I felt really ashamed that I could feel this way without any real cause. My friend assured me while handing me a napkin that these things can just happen and I shouldn’t apologize for my feelings since I wasn’t hurting anyone else but myself. After this conversation I felt a lot better and a weight on my chest had been lifted even though I did get a couple of stares from people in the food court (Remember that episode of How I Met Your Mother about living in a big city too long? I was Robin in this case: crying in a public place and not giving one damn who saw me.) We laughed out loud at American Hustle and questioned just how the women got their hair so big, wondering if we could do it for each other. My friend and I have a serious addiction to big hair and gaudy makeup, not that we would do it ourselves (in public anyways) but we admire it in others.
Later at home, I decided to write out an action plan about how I would make myself happy again by writing out a list of things that make me smile and look forward to something. I had been so consumed by the routine of getting up, going to work, coming home tired, search dumb stuff online and going to bed that I had forgotten to do things that I actually enjoy such as: cooking, writing, taking pictures, planning and researching recipe ideas, singing (please note I can’t sing a lick but it makes me happy to pretend) and dancing around to 90’s female pop singers. As silly as these things sound they do make me happy in some way. Mark also suggested taking a yoga class since he is a big yogi (Am I writing that correctly? Yogi? Like Yogi Bear?) When I opened up my email the next morning after the big cry fest and saw a Groupon for yoga classes near my house. I felt it was a sign and purchased them right away.

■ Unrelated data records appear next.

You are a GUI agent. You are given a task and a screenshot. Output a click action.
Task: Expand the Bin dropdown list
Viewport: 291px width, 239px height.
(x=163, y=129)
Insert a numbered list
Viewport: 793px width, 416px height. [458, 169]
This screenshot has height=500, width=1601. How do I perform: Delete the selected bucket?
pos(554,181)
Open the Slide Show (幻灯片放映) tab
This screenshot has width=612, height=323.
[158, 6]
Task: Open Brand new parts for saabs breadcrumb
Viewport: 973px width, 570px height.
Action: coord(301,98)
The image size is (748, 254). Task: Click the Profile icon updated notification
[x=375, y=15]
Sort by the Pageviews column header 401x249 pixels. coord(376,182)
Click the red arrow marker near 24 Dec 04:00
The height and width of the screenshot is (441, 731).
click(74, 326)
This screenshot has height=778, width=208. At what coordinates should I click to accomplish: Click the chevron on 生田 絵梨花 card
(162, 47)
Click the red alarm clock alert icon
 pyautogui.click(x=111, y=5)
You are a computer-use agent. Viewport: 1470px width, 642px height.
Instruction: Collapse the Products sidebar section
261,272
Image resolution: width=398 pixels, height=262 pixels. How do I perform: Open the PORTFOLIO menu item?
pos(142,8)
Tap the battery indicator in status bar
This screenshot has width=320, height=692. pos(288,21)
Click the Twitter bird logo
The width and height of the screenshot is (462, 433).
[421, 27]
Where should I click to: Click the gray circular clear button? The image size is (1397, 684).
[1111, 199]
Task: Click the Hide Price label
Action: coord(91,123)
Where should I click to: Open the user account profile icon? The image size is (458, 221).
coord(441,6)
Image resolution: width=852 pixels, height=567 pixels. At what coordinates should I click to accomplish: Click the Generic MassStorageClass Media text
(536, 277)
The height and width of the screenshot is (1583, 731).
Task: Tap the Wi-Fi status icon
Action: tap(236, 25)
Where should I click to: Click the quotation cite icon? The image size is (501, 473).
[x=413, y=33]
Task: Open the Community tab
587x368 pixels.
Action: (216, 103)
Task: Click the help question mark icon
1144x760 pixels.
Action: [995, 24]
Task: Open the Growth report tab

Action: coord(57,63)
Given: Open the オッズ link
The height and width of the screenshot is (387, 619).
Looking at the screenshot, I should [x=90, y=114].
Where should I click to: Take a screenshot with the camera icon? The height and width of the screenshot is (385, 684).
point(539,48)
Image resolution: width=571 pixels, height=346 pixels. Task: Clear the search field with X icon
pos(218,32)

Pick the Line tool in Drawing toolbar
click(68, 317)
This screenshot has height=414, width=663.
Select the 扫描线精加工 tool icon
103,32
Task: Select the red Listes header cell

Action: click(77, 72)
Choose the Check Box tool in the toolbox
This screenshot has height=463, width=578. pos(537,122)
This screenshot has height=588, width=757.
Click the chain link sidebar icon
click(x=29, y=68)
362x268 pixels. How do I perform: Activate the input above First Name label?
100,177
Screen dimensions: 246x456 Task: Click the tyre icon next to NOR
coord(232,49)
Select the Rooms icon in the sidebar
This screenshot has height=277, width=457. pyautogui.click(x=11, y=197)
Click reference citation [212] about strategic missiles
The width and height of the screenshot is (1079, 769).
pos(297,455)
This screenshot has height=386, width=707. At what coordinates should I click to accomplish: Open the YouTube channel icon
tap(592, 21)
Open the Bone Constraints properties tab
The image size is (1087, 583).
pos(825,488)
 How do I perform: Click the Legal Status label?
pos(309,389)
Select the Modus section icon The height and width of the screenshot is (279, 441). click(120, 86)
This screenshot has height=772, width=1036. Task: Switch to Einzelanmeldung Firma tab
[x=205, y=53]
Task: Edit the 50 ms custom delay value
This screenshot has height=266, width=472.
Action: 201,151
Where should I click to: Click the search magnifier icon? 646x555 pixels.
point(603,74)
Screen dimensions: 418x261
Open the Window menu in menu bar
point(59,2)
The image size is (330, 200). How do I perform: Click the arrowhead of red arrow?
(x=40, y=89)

Since my slight meltdown, I have begun writing more, taking more pictures and not just of food and unfortunately to anyone with ears I have begun singing in the shower before work, really dramatic stuff like Disney, Wicked and Phantom of the Opera (It helps to do the Phantom singing parts by covering half of your face with your hand but be sure to rinse your hand of all shampoo before doing this since it really does sting)
Though most of these actions do not help me in my goals or milestones in life they certainly make me feel happier as a person every day, which should be everyone’s life goal.
My advice to you when you are feeling sad is to accept that it is ok to feel sad every now and then because once you can believe that you may suddenly not feel so blue anymore. Writing lists motivate me to get out of a rut or self-pity pit but it may not be for everyone. Happiness doesn’t just fall onto your lap, you need to plan for it like anything else. Either you can hole yourself up in your house or you can brush you hair, put on your jacket and go do something about it. I am choosing to do something and I highly encourage you to do the same.
What do you do when you are feeling down? Please leave your suggestions below.
Over the next few weeks there will be posts dedicated to my action plan for being happy in hopes that people will be encouraged to do the things that make them happy. I hope with this post that someone feeling sad may read it, try something they wouldn’t have thought of from someone’s suggestion and it helping them feel like more of themselves again.